## What you will do
1 - In the passage on snokhachestvo, restate the paragraph beginning "By the 1880s, ethnographic accounts suggest" more briefly, keeping its main facts.
2 - Decide whether each statement agrees with the passage on snokhachestvo, answering yes or no and quoting the words that decide it: (a) Zvonkov presented early marriages as a cause of snokhachestvo. (b) Among the Don Cossacks, parents often arranged marriages. (c) Contemporary accounts point to one universal pattern in how mothers-in-law reacted.
3 - Return the section of the passage on snokhachestvo from "Bezgin argues that" to "single universal pattern.", copied word for word.
[BEGIN Passage provided]
Bezgin argues that early marriages may have contributed to the practice of snokhachestvo. As an example, he cites ethnographer A. P. Zvonkov’s description of marriages between 12–13-year-old boys and 16–17-year-old brides in several villages of Yelatomsky Uyezd in Tambov Governorate. However, Zvonkov himself neither links such marriages to snokhachestvo nor presents them as one of its causes. The interpretation that such marriages contributed to snokhachestvo comes from Bezgin, not from Zvonkov's account. Snokhachestvo could also create tensions within the household, including between mothers-in-law and daughters-in-law. Contemporary accounts describe a range of reactions, including jealousy, but do not suggest a single universal pattern.

==== Don Cossacks ====
This subsection concerns the historical Don Cossack communities along the Don River, in areas now mainly in southern Russia. Ethnographer M. N. Kharuzin devoted a substantial study to various aspects of Don Cossack life, including the practice of snokhachestvo. Among the Don Cossacks, marriages were often arranged by the parents. Kharuzin noted that among Old Believer Don Cossacks, fathers sometimes married their sons at a very young age to women aged about twenty or older, ostensibly to bring a worker into the household. In such cases, the bride was chosen “of course, one that he himself liked” and after the wedding began paying her court. “The attention of the head of the household and the full freedom he granted would flatter the daughter-in-law’s vanity.”

By the 1880s, ethnographic accounts suggest that attitudes toward such practices were changing: ethnographer M. N. Kharuzin recorded complaints from older Cossack men who claimed that young brides sometimes invoked accusations of improper conduct by a father-in-law in order to leave an arranged marriage. According to their account, a bride who wished to depart shortly after the wedding might allege harassment, even where none had occurred. As men from the Chernyshevskaya stanitsa reportedly told Kharuzin: “A girl might fall for someone else before the wedding, and three days after it, she leaves. And then the only excuse the women give is, ‘The father-in-law has been making advances,’ even though he may not have done anything.”

In some cases, snokhachestvo led to the murder of the father-in-law, committed either by his wife or by his own son. According to Cossack informants, more submissive wives, noticing their husband's illicit conduct toward the daughter-in-law, sometimes pretended not to see anything, believing that “grief cannot be helped by swearing and shouting.”
[END Passage provided]
[BEGIN Dataset]
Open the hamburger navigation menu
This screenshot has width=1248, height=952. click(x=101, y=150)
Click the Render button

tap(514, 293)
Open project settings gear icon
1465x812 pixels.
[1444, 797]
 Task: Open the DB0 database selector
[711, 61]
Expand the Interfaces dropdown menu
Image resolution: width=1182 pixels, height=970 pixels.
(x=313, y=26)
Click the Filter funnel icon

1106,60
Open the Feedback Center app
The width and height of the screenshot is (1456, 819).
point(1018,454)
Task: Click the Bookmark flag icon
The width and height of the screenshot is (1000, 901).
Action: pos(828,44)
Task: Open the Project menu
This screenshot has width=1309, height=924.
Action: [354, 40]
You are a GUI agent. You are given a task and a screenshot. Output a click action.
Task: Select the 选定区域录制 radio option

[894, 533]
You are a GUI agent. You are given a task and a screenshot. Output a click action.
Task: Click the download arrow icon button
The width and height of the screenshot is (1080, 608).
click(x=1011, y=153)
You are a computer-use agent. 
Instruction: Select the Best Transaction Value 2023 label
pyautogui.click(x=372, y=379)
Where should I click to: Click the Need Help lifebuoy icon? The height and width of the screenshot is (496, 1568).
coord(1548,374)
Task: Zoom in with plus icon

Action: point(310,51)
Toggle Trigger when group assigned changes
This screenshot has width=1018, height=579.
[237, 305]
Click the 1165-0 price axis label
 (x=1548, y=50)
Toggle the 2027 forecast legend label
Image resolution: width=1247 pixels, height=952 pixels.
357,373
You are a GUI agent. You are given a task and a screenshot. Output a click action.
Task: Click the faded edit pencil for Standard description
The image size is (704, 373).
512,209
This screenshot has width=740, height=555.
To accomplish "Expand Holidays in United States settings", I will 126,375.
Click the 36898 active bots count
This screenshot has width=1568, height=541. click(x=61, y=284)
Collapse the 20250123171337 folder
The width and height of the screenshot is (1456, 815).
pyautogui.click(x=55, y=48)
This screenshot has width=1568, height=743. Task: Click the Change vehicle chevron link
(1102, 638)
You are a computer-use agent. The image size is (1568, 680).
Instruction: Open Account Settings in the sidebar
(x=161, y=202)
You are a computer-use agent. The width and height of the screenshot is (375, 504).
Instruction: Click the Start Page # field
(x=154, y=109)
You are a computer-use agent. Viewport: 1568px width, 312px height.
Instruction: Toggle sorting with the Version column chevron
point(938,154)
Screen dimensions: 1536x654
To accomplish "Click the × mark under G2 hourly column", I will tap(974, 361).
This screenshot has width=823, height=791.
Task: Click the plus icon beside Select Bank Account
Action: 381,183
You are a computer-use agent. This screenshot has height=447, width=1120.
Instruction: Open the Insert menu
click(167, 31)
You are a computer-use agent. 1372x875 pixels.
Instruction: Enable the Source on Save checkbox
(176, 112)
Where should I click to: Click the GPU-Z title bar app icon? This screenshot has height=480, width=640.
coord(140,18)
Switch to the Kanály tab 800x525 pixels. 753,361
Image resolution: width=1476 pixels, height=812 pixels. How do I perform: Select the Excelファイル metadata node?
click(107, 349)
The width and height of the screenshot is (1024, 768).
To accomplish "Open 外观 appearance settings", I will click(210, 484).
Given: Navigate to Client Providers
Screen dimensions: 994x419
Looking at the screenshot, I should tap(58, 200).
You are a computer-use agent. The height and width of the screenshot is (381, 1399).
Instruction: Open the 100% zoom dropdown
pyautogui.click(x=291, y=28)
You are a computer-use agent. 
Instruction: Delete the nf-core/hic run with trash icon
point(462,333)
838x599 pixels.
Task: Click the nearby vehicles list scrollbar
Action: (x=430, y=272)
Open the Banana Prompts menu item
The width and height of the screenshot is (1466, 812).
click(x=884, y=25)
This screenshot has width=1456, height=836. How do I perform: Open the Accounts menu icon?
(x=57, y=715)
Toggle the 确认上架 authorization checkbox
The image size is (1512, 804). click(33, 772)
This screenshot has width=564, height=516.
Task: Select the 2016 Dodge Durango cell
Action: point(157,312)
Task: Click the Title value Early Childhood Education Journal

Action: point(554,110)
[END Dataset]
## Solutions below
1 - By the 1880s, attitudes appear to have been shifting. Older Cossack men complained to Kharuzin that young brides sometimes accused a father-in-law of improper conduct so they could leave an arranged marriage, even when nothing had happened. Men from the Chernyshevskaya stanitsa said that a girl who had fallen for someone else before the wedding might leave three days afterward, with the women's only excuse being that the father-in-law had made advances.

2 -
(a) No: "Zvonkov himself neither links such marriages to snokhachestvo nor presents them as one of its causes."
(b) Yes: "Among the Don Cossacks, marriages were often arranged by the parents."
(c) No: "Contemporary accounts describe a range of reactions, including jealousy, but do not suggest a single universal pattern."

3 -
Bezgin argues that early marriages may have contributed to the practice of snokhachestvo. As an example, he cites ethnographer A. P. Zvonkov’s description of marriages between 12–13-year-old boys and 16–17-year-old brides in several villages of Yelatomsky Uyezd in Tambov Governorate. However, Zvonkov himself neither links such marriages to snokhachestvo nor presents them as one of its causes. The interpretation that such marriages contributed to snokhachestvo comes from Bezgin, not from Zvonkov's account. Snokhachestvo could also create tensions within the household, including between mothers-in-law and daughters-in-law. Contemporary accounts describe a range of reactions, including jealousy, but do not suggest a single universal pattern.